TSHIP is USAID/Nigeria’s flagship Health, Population, and Nutrition project being implemented in the focus States of Bauchi and Sokoto. The project is an integrated maternal neonatal and child health initiative that uses high impact and low cost interventions to reduce maternal and child deaths.

The project is designed to strengthen the Nigerian health sector and improve the country’s health indicators, two of the most important development issues facing Nigeria.  Maternal mortality rates are very high, particularly in the northern states.  The average woman in those states, where childbearing starts very early and births are very closely spaced, gives birth to seven children during her reproductive years.  Though child mortality has declined slightly over the past five years, nearly 16% of children born in Nigeria will die before reaching their fifth birthday.  This is due in large part from highly preventable causes such as malaria, respiratory infections, diarrhea, and measles.  Furthermore, more than 10 million children under five suffer from chronic malnutrition.  Child mortality and malnutrition rates are far higher in Nigeria’s two northernmost geopolitical zones than in other parts of the country, and Nigeria is the only country in Africa never to have interrupted the transmission of the polio virus. 
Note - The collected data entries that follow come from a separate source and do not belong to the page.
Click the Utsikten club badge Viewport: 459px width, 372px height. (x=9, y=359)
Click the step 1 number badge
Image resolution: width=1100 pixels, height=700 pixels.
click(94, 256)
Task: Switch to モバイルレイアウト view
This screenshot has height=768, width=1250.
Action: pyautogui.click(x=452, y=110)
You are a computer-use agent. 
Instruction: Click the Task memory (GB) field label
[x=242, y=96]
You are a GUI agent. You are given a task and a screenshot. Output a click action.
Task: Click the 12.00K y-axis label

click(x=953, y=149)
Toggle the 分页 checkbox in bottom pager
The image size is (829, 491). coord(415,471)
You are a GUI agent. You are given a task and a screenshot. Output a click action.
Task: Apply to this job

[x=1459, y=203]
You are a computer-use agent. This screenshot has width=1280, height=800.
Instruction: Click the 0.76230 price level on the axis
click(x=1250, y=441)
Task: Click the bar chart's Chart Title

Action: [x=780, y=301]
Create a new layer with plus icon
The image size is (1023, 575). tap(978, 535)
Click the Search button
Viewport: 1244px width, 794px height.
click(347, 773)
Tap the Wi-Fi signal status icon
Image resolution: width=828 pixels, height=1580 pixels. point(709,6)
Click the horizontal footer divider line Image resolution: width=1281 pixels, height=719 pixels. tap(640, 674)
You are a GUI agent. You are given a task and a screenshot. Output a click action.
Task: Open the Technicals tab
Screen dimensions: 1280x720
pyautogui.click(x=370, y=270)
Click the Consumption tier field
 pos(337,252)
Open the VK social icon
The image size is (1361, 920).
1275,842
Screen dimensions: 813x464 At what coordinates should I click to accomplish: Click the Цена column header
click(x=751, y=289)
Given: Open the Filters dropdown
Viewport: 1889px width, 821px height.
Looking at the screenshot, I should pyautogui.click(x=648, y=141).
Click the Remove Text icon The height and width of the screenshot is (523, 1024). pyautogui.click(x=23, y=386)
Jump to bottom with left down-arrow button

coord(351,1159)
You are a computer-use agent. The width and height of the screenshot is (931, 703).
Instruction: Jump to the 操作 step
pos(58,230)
Targeted States High Impact Project (TSHIP) Strategy:

TSHIP is designed to support Bauchi and Sokoto States to achieve  the Millennium Development Goals of reducing maternal and child mortality by half by 2015.  The project builds health systems to effectively deliver primary health care and strengthens community based groups, such as ward development committees, and community based organizations, including religious groups, enabling them to be more responsive to the basic health services of members of their communities, especially women and children.  The project will also support overall improvement of the primary health care delivery system through building capacity and institutional strengthening, including the ability of households to protect and promote their own health.  Key activities include integrated community and facility-based essential maternal/newborn care with interventions focusing on antenatal care, emergency obstetric care and newborn care, postpartum care, and family planning for healthy timing and spacing of pregnancies; and prevention and treatment of obstetric complications and disabilities, including prevention, treatment, and repair of obstetric fistula.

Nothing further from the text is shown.